The movie accelerates through much of what it needs to fill its audience in on from Léon during the opening act. The changes are small: instead of being the daughter of junkie parents, as per Léon's Mathilda, Cataleya Restrepo is from altogether more powerful stock, with her father being one of the top men in a Colombian drugs trafficking family. That family take the role of the corrupt DEA agents, who kill Cataleya's parents but allow her to escape to Chicago. She joins up with her uncle, plying a similar trade in the States, whom she informs that she wishes to become a killer. She is then sent to school, leaving her in much the same place before Saldana takes over in the adult role as we left Mathilda back in 1994.
The patched-together nature of the story, taking from chunks of an older movie and fitting them into a new context, betrays itself in some questionable story logic running throughout. Despite all the key characters either being heavily trained or having years of experience in the drugs trade (where you would assume that being careful is the first rule of business), they act without a great deal of consideration for later consequences. In fact, Cataleya herself is at one point warned of what the outcome of her rash actions could be, but she chooses to ignore it, only for those exact circumstances to come to pass. Keeping things moving forward is clearly the first concern, but though the cracks are small, they are enough to make the ride bumpier than it needed to be.
On a bigger scale, the movie is tied together surprisingly efficiently. Yes, the links between certain events are messy, but everything the story puts forward ends up serving some kind of purpose and is given an appropriate conclusion, making for that rarest of things these days: a satisfying ending. Admittedly, there's nothing particularly complex involved - this is an action movie, so a more complicated story would only distract from more important visceral pleasures - but it is satisfying to see narrative basics done properly, making the overall experience more cohesive.
Despite operation on a limited scale, the story is almost entirely focused around Cataleya's character and gains a rare degree of intimacy from that closeness. It helps that Saldana is a more than worthy entrant in Besson's pantheon of formidable women. Though the other actors have nothing but the most basic stock characters to play with (Sam Douglas from Heavy Rain gets a cameo in a similar guise to the sex emperor from Taken, which I hope is going to be a recurring figure in all Besson's movies from now on), she is given a full emotional spectrum which plays to her strengths for conveying just a little vulnerability beneath a rock-hard exterior.

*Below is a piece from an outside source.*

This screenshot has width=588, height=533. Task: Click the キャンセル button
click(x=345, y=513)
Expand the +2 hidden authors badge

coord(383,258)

Whether showing how her training holds her back from opening up to her hilariously buff artist boyfriend - whom she mostly just uses for sex and a semblance of intimacy outside her darkness of her family life - as much as she'd like to, or her being hit by the horror of walking into a building filled with people who may have been killed as a result of her actions, Saldana throws herself completely into the character and gives one of the year's more multifaceted performances.
Whether showing how her training holds her back from opening up to her hilariously buff artist boyfriend - whom she mostly just uses for sex and a semblance of intimacy outside her darkness of her family life - as much as she'd like to, or her being hit by the horror of walking into a building filled with people who may have been killed as a result of her actions, Saldana throws herself completely into the character and gives one of the year's more multifaceted performances.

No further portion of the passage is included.